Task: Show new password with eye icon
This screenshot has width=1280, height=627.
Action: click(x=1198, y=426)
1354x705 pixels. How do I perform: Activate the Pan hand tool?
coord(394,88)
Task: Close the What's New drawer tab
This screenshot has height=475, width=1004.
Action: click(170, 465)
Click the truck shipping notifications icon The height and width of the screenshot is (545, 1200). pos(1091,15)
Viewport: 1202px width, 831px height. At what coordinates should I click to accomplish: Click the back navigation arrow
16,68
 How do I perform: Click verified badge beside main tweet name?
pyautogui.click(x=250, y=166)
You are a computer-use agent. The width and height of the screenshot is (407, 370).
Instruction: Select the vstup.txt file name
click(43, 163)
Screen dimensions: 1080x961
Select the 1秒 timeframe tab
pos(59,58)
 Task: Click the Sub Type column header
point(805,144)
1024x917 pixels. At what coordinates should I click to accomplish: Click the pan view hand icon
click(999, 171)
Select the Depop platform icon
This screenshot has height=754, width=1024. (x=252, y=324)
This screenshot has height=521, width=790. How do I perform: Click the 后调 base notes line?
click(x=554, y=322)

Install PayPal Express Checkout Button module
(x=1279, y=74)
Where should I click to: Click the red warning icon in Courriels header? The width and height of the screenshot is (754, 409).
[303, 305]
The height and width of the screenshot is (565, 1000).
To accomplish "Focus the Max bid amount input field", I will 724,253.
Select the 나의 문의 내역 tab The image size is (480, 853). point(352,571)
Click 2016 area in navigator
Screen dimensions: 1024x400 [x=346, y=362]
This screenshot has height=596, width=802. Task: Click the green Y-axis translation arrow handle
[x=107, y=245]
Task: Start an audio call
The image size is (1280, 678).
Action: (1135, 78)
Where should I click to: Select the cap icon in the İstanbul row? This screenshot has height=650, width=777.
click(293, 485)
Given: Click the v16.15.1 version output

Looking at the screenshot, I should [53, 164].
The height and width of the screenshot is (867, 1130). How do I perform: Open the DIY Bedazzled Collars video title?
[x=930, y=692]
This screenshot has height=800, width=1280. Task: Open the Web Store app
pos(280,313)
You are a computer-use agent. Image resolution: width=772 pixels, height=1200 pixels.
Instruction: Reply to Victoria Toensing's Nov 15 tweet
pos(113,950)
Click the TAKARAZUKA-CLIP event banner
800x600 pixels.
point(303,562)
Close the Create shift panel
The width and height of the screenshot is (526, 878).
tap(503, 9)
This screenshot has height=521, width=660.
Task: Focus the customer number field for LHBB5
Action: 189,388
──────────
Could you restate the listing above word for word?

Task: Show new password with eye icon
This screenshot has width=1280, height=627.
Action: click(x=1198, y=426)
1354x705 pixels. How do I perform: Activate the Pan hand tool?
coord(394,88)
Task: Close the What's New drawer tab
This screenshot has height=475, width=1004.
Action: click(170, 465)
Click the truck shipping notifications icon The height and width of the screenshot is (545, 1200). pos(1091,15)
Viewport: 1202px width, 831px height. At what coordinates should I click to accomplish: Click the back navigation arrow
16,68
 How do I perform: Click verified badge beside main tweet name?
pyautogui.click(x=250, y=166)
You are a computer-use agent. The width and height of the screenshot is (407, 370).
Instruction: Select the vstup.txt file name
click(43, 163)
Screen dimensions: 1080x961
Select the 1秒 timeframe tab
pos(59,58)
 Task: Click the Sub Type column header
point(805,144)
1024x917 pixels. At what coordinates should I click to accomplish: Click the pan view hand icon
click(999, 171)
Select the Depop platform icon
This screenshot has height=754, width=1024. (x=252, y=324)
This screenshot has height=521, width=790. How do I perform: Click the 后调 base notes line?
click(x=554, y=322)

Install PayPal Express Checkout Button module
(x=1279, y=74)
Where should I click to: Click the red warning icon in Courriels header? The width and height of the screenshot is (754, 409).
[303, 305]
The height and width of the screenshot is (565, 1000).
To accomplish "Focus the Max bid amount input field", I will 724,253.
Select the 나의 문의 내역 tab The image size is (480, 853). point(352,571)
Click 2016 area in navigator
Screen dimensions: 1024x400 [x=346, y=362]
This screenshot has height=596, width=802. Task: Click the green Y-axis translation arrow handle
[x=107, y=245]
Task: Start an audio call
The image size is (1280, 678).
Action: (1135, 78)
Where should I click to: Select the cap icon in the İstanbul row? This screenshot has height=650, width=777.
click(293, 485)
Given: Click the v16.15.1 version output

Looking at the screenshot, I should [53, 164].
The height and width of the screenshot is (867, 1130). How do I perform: Open the DIY Bedazzled Collars video title?
[x=930, y=692]
This screenshot has height=800, width=1280. Task: Open the Web Store app
pos(280,313)
You are a computer-use agent. Image resolution: width=772 pixels, height=1200 pixels.
Instruction: Reply to Victoria Toensing's Nov 15 tweet
pos(113,950)
Click the TAKARAZUKA-CLIP event banner
800x600 pixels.
point(303,562)
Close the Create shift panel
The width and height of the screenshot is (526, 878).
tap(503, 9)
This screenshot has height=521, width=660.
Task: Focus the customer number field for LHBB5
Action: 189,388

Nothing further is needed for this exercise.